--- MATERIAL SUPPLIED ---

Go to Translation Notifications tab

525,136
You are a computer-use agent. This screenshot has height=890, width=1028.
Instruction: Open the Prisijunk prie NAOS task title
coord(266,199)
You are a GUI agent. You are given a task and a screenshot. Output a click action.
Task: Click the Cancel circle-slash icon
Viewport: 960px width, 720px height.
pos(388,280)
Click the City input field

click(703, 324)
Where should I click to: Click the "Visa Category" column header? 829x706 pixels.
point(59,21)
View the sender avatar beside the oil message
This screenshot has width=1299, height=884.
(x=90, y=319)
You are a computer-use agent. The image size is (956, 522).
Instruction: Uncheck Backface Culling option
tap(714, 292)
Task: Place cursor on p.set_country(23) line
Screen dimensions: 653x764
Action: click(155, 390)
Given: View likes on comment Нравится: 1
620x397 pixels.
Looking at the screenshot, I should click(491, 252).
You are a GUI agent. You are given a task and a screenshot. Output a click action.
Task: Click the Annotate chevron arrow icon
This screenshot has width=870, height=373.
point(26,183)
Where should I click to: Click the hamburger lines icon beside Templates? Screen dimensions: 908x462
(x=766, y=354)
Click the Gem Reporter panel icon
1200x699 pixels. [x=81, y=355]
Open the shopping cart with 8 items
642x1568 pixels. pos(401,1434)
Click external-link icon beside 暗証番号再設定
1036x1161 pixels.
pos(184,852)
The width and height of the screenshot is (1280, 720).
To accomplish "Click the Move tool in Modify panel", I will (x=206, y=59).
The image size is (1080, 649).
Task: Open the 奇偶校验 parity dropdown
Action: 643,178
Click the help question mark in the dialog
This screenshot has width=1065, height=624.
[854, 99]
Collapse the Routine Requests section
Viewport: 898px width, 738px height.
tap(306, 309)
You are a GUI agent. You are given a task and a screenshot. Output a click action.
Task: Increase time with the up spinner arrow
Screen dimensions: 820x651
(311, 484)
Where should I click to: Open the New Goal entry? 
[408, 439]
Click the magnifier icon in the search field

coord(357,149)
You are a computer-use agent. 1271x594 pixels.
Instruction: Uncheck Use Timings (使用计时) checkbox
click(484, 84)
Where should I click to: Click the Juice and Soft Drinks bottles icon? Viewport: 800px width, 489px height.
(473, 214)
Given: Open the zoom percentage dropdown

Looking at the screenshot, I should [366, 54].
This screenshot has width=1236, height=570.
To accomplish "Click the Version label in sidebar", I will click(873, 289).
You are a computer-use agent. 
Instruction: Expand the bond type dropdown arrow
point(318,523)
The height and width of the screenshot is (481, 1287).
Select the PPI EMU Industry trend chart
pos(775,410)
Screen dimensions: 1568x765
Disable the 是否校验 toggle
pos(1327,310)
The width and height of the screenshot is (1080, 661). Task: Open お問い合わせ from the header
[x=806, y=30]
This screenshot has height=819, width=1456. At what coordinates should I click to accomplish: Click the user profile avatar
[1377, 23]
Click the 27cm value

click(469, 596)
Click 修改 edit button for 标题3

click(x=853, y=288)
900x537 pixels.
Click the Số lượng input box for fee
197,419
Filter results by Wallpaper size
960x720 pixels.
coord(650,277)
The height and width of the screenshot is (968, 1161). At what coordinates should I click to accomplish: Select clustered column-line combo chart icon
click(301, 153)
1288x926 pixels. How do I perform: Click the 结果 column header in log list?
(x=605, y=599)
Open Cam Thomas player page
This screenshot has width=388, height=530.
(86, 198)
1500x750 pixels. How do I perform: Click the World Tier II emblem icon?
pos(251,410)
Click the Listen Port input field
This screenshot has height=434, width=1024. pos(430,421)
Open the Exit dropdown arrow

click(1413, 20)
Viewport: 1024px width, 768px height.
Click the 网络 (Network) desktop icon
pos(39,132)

---

- **WHAT YOU SHOULD DO**
Reproduce all of the rows above verbatim, altering no character and omitting nothing.

- **FINAL RESULT**
Go to Translation Notifications tab

525,136
You are a computer-use agent. This screenshot has height=890, width=1028.
Instruction: Open the Prisijunk prie NAOS task title
coord(266,199)
You are a GUI agent. You are given a task and a screenshot. Output a click action.
Task: Click the Cancel circle-slash icon
Viewport: 960px width, 720px height.
pos(388,280)
Click the City input field

click(703, 324)
Where should I click to: Click the "Visa Category" column header? 829x706 pixels.
point(59,21)
View the sender avatar beside the oil message
This screenshot has width=1299, height=884.
(x=90, y=319)
You are a computer-use agent. The image size is (956, 522).
Instruction: Uncheck Backface Culling option
tap(714, 292)
Task: Place cursor on p.set_country(23) line
Screen dimensions: 653x764
Action: click(155, 390)
Given: View likes on comment Нравится: 1
620x397 pixels.
Looking at the screenshot, I should click(491, 252).
You are a GUI agent. You are given a task and a screenshot. Output a click action.
Task: Click the Annotate chevron arrow icon
This screenshot has width=870, height=373.
point(26,183)
Where should I click to: Click the hamburger lines icon beside Templates? Screen dimensions: 908x462
(x=766, y=354)
Click the Gem Reporter panel icon
1200x699 pixels. [x=81, y=355]
Open the shopping cart with 8 items
642x1568 pixels. pos(401,1434)
Click external-link icon beside 暗証番号再設定
1036x1161 pixels.
pos(184,852)
The width and height of the screenshot is (1280, 720).
To accomplish "Click the Move tool in Modify panel", I will (x=206, y=59).
The image size is (1080, 649).
Task: Open the 奇偶校验 parity dropdown
Action: 643,178
Click the help question mark in the dialog
This screenshot has width=1065, height=624.
[854, 99]
Collapse the Routine Requests section
Viewport: 898px width, 738px height.
tap(306, 309)
You are a GUI agent. You are given a task and a screenshot. Output a click action.
Task: Increase time with the up spinner arrow
Screen dimensions: 820x651
(311, 484)
Where should I click to: Open the New Goal entry? 
[408, 439]
Click the magnifier icon in the search field

coord(357,149)
You are a computer-use agent. 1271x594 pixels.
Instruction: Uncheck Use Timings (使用计时) checkbox
click(484, 84)
Where should I click to: Click the Juice and Soft Drinks bottles icon? Viewport: 800px width, 489px height.
(473, 214)
Given: Open the zoom percentage dropdown

Looking at the screenshot, I should [366, 54].
This screenshot has width=1236, height=570.
To accomplish "Click the Version label in sidebar", I will click(873, 289).
You are a computer-use agent. 
Instruction: Expand the bond type dropdown arrow
point(318,523)
The height and width of the screenshot is (481, 1287).
Select the PPI EMU Industry trend chart
pos(775,410)
Screen dimensions: 1568x765
Disable the 是否校验 toggle
pos(1327,310)
The width and height of the screenshot is (1080, 661). Task: Open お問い合わせ from the header
[x=806, y=30]
This screenshot has height=819, width=1456. At what coordinates should I click to accomplish: Click the user profile avatar
[1377, 23]
Click the 27cm value

click(469, 596)
Click 修改 edit button for 标题3

click(x=853, y=288)
900x537 pixels.
Click the Số lượng input box for fee
197,419
Filter results by Wallpaper size
960x720 pixels.
coord(650,277)
The height and width of the screenshot is (968, 1161). At what coordinates should I click to accomplish: Select clustered column-line combo chart icon
click(301, 153)
1288x926 pixels. How do I perform: Click the 结果 column header in log list?
(x=605, y=599)
Open Cam Thomas player page
This screenshot has width=388, height=530.
(86, 198)
1500x750 pixels. How do I perform: Click the World Tier II emblem icon?
pos(251,410)
Click the Listen Port input field
This screenshot has height=434, width=1024. pos(430,421)
Open the Exit dropdown arrow

click(1413, 20)
Viewport: 1024px width, 768px height.
Click the 网络 (Network) desktop icon
pos(39,132)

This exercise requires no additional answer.